The most common short-term side effects of chemotherapy include:
Low red blood cell levels (anemia)
A change in how food and drink tastes
Bloating, from water retention
Bruising or bleeding easily
Chewing, swallowing, and talking problems
Extreme tiredness (fatigue)
Increased risk of infections
Less energy during and for a while after treatment
Nerve damage that causes tingling and numbness in your hands and feet (peripheral neuropathy)
If you are getting radiation at the same time you are getting chemotherapy, the side effects you have may be worse. These may include mouth sores, trouble swallowing, and a persistently dry mouth.
Possible long-term side effects of chemotherapy include:
Tingling or numbness in hands and feet (peripheral neuropathy)
Being unable to have children (infertility)
Trouble with thinking, concentrating, and memory (chemo brain)
Talk to your healthcare team about any side effects you have. There are ways to prevent or treat many of the side effects of chemo.
Keep watch for infections
It's likely that your doctor will take blood samples from you often during the time you are getting chemotherapy to make sure you aren't having harmful reactions. Make sure you ask your doctor what signs, if any, mean you should call immediately. For instance, chemotherapy can make it easier for you to get infections. So call your doctor if you have any of these signs of infection:
Sores in the mouth and throat
New cough or shortness of breath
Burning during urination
Flu-like symptoms (aches, weariness, nausea, diarrhea)

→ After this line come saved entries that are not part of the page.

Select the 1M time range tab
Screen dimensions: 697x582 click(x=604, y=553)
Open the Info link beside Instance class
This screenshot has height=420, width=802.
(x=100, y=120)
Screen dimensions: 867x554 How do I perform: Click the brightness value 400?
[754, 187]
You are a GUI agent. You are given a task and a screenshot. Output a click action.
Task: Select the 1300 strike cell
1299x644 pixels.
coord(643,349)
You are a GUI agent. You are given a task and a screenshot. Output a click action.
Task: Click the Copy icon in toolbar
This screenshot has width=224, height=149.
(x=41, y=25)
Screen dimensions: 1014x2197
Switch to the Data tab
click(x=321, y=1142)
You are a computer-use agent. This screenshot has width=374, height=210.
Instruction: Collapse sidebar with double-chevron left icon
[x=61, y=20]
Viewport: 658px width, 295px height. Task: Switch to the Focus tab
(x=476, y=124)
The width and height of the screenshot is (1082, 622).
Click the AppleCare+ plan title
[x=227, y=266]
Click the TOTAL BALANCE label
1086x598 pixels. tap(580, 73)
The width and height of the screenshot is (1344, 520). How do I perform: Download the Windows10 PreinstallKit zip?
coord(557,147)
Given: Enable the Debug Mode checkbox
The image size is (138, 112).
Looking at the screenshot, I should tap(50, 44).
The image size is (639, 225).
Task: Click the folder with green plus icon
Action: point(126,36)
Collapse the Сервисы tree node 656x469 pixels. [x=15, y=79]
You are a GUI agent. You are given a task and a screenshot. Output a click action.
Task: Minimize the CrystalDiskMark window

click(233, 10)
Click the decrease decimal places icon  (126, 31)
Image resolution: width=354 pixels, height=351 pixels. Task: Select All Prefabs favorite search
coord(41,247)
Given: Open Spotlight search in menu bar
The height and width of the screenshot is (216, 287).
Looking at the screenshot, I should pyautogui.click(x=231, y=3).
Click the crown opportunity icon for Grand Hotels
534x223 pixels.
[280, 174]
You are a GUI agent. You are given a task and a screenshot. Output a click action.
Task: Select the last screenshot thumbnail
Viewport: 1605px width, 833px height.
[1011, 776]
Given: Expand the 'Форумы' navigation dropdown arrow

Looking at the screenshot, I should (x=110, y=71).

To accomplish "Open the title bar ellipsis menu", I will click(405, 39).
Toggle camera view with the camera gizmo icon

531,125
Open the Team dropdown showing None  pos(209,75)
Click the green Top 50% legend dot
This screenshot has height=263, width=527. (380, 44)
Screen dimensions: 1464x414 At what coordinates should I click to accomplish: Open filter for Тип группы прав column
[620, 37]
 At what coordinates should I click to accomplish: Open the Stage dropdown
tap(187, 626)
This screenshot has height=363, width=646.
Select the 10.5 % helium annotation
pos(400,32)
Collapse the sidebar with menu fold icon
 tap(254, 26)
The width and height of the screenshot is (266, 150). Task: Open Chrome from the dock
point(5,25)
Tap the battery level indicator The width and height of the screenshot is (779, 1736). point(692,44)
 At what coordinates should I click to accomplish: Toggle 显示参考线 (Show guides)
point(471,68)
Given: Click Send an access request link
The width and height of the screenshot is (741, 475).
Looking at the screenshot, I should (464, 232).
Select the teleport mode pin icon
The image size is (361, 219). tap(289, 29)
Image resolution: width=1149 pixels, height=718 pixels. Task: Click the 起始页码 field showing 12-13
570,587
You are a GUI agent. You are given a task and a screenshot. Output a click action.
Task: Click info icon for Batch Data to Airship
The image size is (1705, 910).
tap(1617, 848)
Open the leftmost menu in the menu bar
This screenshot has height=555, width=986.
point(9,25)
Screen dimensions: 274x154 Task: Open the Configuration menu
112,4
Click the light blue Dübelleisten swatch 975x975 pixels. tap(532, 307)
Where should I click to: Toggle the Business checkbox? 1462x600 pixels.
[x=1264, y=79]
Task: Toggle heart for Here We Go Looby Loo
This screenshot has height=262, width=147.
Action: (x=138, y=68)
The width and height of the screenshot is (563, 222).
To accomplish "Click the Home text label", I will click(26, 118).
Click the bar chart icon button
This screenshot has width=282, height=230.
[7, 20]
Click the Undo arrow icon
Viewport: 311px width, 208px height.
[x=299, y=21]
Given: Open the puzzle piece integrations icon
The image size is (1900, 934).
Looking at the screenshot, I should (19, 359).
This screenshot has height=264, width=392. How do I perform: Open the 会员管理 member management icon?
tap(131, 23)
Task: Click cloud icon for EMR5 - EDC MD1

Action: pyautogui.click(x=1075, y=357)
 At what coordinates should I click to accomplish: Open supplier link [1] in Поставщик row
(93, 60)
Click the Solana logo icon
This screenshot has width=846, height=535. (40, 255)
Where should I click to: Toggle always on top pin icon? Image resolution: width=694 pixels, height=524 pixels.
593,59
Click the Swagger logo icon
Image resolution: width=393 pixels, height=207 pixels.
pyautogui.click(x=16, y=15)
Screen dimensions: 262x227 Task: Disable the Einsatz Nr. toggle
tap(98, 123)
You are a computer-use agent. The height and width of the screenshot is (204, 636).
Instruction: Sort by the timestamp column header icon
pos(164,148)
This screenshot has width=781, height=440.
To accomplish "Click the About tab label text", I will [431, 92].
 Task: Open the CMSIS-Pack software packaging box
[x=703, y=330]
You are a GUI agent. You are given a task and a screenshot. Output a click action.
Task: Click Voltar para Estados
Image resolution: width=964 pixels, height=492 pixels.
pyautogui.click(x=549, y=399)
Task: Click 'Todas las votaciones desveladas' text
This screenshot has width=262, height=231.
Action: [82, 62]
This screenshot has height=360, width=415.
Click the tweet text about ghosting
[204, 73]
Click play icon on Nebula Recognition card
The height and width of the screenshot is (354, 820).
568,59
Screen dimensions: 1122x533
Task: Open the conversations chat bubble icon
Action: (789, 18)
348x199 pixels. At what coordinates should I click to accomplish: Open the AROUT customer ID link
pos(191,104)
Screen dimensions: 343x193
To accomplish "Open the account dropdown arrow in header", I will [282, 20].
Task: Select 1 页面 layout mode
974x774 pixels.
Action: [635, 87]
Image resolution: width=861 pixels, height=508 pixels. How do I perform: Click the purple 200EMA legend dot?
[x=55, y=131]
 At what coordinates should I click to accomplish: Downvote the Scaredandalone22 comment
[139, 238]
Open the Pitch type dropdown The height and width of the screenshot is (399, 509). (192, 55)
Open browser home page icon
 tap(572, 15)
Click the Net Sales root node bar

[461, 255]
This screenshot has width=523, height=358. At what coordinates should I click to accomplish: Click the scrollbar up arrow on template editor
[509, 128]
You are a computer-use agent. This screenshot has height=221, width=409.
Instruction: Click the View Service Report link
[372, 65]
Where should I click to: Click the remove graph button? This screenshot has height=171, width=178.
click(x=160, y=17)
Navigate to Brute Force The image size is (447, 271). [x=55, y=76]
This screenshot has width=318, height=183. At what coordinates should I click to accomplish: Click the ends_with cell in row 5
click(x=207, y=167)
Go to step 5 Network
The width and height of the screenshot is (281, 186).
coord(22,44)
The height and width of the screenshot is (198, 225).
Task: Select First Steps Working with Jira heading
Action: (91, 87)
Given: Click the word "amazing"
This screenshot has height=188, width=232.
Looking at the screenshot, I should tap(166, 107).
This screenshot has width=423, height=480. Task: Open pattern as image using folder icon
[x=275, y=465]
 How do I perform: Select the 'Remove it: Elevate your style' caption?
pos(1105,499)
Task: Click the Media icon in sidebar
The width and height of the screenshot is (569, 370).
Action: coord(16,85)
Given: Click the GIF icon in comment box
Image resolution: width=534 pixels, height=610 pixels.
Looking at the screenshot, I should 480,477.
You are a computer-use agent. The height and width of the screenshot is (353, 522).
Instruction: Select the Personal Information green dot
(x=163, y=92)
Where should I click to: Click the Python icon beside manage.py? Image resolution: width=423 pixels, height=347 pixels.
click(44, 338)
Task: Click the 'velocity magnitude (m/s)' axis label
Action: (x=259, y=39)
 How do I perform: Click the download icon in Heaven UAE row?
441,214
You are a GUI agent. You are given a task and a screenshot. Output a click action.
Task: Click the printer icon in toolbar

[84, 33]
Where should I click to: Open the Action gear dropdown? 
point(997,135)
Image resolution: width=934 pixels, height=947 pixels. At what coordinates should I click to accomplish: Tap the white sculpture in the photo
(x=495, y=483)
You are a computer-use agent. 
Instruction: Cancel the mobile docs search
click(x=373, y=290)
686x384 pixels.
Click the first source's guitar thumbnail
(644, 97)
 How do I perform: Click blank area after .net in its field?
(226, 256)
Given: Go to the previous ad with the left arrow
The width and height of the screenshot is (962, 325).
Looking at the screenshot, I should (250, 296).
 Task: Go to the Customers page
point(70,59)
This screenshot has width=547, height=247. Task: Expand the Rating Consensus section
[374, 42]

Working with your healthcare provider
It's important to know which medicines you're taking. Write your medicines down, and ask your healthcare team how they work and what side effects they might cause.
Talk with your healthcare providers about what signs to look for and when to call them. For example, chemotherapy can make you more likely to get infections. Make sure you know what number to call with questions. Is there a different number for evenings and weekends?
It may be helpful to keep a diary of your side effects. Write down physical, thinking, and emotional changes. A written list will make it easier for you to remember your questions when you go to your appointments. It will also make it easier for you to work with your healthcare team to make a plan to manage your side effects.